Yapılan son araştırmalara göre; astım ve alerjik hastalıklar, özellikle gelişmiş toplumlarda hızla artış gösteriyor. Öyle ki; steril ortamlarda büyüyenlerin, alerjik hastalıklara yakalanma riski daha yüksekmiş. Bu konuda, siz neler düşünüyorsunuz?

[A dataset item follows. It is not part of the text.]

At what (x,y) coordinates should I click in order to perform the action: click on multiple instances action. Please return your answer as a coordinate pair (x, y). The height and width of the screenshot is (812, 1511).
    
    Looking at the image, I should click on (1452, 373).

Aslında burada sorduğunuz soru, son yıllarda alerjik hastalıkların artışıyla ilgili ortaya atılan "hijyen hipotezi" görüşü. Buna göre; mikroptan fazlasıyla arındırılmış, aşırı hijyenik ortamlarda büyüyen çocuklarda, alerji ve astım riski artabilmektedir. Çünkü çok temiz ortamlarda büyüyen çocukların bağışıklık sistemi daha tepkili hâle gelerek; gıda alerjileri, gastrointestinal komplikasyonlar ve otoimmün bozuklukları gibi sorunlara neden olur. Çalışmalar, çevresel alerjenlere erken maruz kalmanın, bu alerjilere karşı hassasiyetimizi azalttığını göstermiştir. Yakın zamanda yapılan bir diğer çalışmada ise, bağırsakta bulunan bakterilerin çeşitliliği, çocukları alerjilere karşı koruduğu ortaya çıkmıştır. Bu noktada, mikropların ve hastalıkların yayılmaması için ellerinizi yıkamak doğrudur; ancak evdeki her yüzeyi steril etmeye çalışmak, son derece gereksizdir.